TASK DESCRIPTION = Please output the records from the line with "Screen dimensions: 1200x631" to the line with "The image size is (764, 908). point(117,543)", both included, as a JSON list of strings with one string per line and blank lines left out. Give only those lines.

Records on where items appear:
• • • • •

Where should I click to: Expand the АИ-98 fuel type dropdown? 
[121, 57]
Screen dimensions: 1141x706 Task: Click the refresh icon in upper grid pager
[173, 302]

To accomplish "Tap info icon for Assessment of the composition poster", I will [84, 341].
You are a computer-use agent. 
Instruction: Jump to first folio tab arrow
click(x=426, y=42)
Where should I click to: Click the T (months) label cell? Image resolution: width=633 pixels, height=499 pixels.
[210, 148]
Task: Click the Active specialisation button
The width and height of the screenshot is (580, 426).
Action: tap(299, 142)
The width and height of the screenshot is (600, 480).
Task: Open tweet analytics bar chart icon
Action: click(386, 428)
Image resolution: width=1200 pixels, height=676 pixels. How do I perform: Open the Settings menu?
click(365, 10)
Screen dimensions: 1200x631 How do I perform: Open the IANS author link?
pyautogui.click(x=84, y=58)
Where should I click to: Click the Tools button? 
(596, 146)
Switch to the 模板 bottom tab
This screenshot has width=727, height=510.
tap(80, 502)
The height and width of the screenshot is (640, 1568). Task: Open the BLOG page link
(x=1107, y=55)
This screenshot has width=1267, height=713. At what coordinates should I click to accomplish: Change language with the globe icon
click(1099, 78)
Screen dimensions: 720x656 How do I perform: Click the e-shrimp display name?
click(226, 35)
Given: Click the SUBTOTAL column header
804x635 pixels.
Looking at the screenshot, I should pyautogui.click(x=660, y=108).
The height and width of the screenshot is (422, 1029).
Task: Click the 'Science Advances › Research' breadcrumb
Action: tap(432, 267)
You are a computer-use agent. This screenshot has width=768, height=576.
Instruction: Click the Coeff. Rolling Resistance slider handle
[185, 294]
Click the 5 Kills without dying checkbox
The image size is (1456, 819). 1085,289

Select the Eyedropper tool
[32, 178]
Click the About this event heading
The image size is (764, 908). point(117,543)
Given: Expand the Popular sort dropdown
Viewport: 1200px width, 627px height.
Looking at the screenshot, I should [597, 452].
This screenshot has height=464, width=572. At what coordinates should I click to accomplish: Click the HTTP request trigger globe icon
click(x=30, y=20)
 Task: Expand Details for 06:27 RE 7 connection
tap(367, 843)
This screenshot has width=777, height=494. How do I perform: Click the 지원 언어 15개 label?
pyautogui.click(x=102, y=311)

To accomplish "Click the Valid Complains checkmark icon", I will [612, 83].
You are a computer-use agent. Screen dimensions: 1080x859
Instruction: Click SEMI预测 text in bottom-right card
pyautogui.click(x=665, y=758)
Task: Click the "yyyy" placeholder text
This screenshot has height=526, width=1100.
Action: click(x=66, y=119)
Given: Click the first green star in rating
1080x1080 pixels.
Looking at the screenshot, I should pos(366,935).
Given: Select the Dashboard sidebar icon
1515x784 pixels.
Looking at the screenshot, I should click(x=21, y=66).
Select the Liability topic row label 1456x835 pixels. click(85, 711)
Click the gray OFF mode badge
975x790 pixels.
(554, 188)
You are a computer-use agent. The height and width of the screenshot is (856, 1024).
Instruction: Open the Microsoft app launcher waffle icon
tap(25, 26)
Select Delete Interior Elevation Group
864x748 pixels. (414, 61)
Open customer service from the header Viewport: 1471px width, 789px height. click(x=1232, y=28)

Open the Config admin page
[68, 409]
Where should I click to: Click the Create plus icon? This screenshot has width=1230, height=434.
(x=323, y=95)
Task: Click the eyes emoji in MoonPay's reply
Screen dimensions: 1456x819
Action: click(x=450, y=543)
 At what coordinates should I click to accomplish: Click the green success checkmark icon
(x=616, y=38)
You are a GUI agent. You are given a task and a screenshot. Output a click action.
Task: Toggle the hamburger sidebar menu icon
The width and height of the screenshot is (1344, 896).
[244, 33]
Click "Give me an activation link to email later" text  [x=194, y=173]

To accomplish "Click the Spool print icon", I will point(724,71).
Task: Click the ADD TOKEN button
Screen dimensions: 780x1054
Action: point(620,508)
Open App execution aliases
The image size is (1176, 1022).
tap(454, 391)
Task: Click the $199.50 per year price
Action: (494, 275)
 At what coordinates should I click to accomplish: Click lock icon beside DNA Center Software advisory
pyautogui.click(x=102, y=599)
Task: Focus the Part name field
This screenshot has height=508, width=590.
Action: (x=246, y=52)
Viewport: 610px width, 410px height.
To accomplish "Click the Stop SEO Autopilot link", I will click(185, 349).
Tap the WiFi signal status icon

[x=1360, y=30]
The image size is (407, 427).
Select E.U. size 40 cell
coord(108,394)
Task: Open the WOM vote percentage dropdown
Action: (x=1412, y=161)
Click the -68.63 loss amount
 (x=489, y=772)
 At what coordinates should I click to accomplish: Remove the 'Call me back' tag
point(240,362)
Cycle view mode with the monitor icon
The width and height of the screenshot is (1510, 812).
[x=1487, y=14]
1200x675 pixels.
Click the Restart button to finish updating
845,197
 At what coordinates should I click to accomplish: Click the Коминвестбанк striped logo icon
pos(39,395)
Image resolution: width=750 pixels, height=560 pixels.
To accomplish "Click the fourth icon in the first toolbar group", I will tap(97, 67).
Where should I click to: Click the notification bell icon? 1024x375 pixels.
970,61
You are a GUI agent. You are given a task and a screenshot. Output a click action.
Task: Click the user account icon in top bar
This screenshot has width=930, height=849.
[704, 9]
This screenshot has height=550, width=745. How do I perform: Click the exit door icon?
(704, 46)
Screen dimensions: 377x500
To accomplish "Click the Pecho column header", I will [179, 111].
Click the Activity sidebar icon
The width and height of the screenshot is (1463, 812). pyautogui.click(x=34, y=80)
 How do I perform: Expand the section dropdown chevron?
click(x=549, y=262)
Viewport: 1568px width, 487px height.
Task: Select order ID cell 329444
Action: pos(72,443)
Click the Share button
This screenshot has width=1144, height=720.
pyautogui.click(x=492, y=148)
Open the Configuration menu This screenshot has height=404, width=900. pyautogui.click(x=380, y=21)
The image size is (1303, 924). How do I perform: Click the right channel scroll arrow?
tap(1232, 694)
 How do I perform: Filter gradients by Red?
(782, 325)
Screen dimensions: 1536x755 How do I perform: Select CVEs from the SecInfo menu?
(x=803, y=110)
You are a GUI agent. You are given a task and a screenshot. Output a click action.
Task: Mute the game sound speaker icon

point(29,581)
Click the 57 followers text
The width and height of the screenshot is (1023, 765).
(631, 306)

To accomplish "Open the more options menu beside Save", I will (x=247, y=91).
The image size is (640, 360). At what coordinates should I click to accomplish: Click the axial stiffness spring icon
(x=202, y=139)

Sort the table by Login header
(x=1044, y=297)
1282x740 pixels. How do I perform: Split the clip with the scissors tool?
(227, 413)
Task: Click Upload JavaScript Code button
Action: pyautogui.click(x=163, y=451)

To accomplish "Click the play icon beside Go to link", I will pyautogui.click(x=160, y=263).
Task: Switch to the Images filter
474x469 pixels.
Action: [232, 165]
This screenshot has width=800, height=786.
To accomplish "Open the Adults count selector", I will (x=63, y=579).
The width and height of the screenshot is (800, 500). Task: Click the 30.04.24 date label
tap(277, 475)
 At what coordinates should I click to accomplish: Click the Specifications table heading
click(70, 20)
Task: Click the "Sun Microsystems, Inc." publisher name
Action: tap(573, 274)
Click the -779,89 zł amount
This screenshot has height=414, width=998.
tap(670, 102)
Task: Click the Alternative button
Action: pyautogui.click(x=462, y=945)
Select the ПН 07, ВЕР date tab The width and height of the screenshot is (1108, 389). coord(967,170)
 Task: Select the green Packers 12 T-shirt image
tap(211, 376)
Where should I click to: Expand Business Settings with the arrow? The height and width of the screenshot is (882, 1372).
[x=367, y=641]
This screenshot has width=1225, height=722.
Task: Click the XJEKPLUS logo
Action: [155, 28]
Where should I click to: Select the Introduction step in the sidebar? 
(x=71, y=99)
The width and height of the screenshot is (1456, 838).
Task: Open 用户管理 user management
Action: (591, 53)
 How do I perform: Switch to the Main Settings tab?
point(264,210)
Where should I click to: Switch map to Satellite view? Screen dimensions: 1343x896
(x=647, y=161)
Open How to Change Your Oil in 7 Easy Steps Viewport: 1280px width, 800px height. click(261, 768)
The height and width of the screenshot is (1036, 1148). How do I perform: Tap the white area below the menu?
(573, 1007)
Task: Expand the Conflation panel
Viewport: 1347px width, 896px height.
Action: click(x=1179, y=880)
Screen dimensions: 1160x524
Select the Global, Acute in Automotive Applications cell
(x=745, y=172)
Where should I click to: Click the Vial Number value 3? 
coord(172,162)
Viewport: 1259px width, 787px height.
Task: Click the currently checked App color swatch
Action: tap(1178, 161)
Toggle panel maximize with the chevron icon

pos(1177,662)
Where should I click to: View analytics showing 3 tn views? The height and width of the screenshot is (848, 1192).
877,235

• • • • •

RESULT FOR THIS TASK =
[
  "Screen dimensions: 1200x631 How do I perform: Open the IANS author link?",
  "pyautogui.click(x=84, y=58)",
  "Where should I click to: Click the Tools button? ",
  "(596, 146)",
  "Switch to the 模板 bottom tab",
  "This screenshot has width=727, height=510.",
  "tap(80, 502)",
  "The height and width of the screenshot is (640, 1568). Task: Open the BLOG page link",
  "(x=1107, y=55)",
  "This screenshot has width=1267, height=713. At what coordinates should I click to accomplish: Change language with the globe icon",
  "click(1099, 78)",
  "Screen dimensions: 720x656 How do I perform: Click the e-shrimp display name?",
  "click(226, 35)",
  "Given: Click the SUBTOTAL column header",
  "804x635 pixels.",
  "Looking at the screenshot, I should pyautogui.click(x=660, y=108).",
  "The height and width of the screenshot is (422, 1029).",
  "Task: Click the 'Science Advances › Research' breadcrumb",
  "Action: tap(432, 267)",
  "You are a computer-use agent. This screenshot has width=768, height=576.",
  "Instruction: Click the Coeff. Rolling Resistance slider handle",
  "[185, 294]",
  "Click the 5 Kills without dying checkbox",
  "The image size is (1456, 819). 1085,289",
  "Select the Eyedropper tool",
  "[32, 178]",
  "Click the About this event heading",
  "The image size is (764, 908). point(117,543)"
]